Perhaps the solution is more radical, though. In a twitter conversation with Scott Lofteness of Glenbrook I mentioned a strand of thinking that I think is more than idle speculation, and that is that the alternative to chip and PIN in the US will be chip and PIN, except that the chip will be the SIM in the mobile phone and not the chip on a card (whether an EMV chip or a Dynamics chip). In other words, "chip and PIN" will be overtaken by "SIM and PIN", just as it already has been in some other markets around the world.
These opinions are my own (I think) and presented solely in my capacity as an interested member of the general public [posted with ecto]
“SIM and PIN” seems exactly the right train of thought. Beyond responding to the tidal shift toward mobile lifestyles, it would seem to have significant efficiency benefits that might just make the migration away from mag stripe economically justifiable in the US. As you point out, it could be done without bringing along the needless infrastructure of offline authentication, and in addition:
— Presumably, the SIM chip could house multiple card accounts (securely provisioned over the wireless network), reducing the cost of mag stripe card re-issuance. In fact, any mobile payment system will need to work this way to gain consumer acceptance, and with perhaps 6 cards in the average American wallet, the savings could be significant.
— I wonder what your thoughts are on the location of PIN entry. If PIN authentication could be accomplished on the consumer’s phone rather than the merchant’s terminal, the cost of POS upgrade should be greatly reduced. There might be additional benefits from eliminating the compromises that can arise from PIN entry on public devices.
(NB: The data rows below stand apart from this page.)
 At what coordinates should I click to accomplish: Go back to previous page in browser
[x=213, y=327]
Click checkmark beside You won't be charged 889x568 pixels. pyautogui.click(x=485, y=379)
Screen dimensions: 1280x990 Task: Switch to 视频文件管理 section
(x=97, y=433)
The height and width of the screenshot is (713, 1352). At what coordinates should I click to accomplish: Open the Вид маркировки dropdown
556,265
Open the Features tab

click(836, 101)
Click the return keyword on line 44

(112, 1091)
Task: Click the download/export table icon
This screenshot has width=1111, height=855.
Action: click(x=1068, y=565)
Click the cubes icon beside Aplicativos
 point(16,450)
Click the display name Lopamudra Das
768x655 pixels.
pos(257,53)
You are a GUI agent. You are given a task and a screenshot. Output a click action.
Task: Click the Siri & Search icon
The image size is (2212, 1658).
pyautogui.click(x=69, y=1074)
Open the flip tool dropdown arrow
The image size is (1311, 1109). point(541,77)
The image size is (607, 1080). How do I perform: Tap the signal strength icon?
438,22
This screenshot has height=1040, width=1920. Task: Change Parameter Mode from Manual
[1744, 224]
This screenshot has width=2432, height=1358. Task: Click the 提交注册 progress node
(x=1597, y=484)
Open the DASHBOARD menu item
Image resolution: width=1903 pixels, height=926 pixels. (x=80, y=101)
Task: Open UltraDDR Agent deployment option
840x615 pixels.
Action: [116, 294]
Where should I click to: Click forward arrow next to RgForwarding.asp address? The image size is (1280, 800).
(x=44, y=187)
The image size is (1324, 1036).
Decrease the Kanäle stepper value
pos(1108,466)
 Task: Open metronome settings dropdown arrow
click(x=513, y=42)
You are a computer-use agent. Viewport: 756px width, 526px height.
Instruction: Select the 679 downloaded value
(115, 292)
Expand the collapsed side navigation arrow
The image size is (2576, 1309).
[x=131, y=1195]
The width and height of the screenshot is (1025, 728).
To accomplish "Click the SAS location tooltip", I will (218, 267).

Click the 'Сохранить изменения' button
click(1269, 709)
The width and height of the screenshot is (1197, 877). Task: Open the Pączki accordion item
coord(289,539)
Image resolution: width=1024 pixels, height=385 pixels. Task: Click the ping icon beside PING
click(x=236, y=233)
We would, of course, be left with the issue of incompatibility between the US and the rest of the world. Over time, one has to has to believe that mobile payment solutions will be demanded by consumers in Europe and elsewhere, and perhaps this approach points the way to a global mobile standard. In the meantime, issuers in the US and elsewhere could make special arrangements for foreign travelers, whose high spend levels and cross-border/foreign exchange fees would probably justify the additional cost.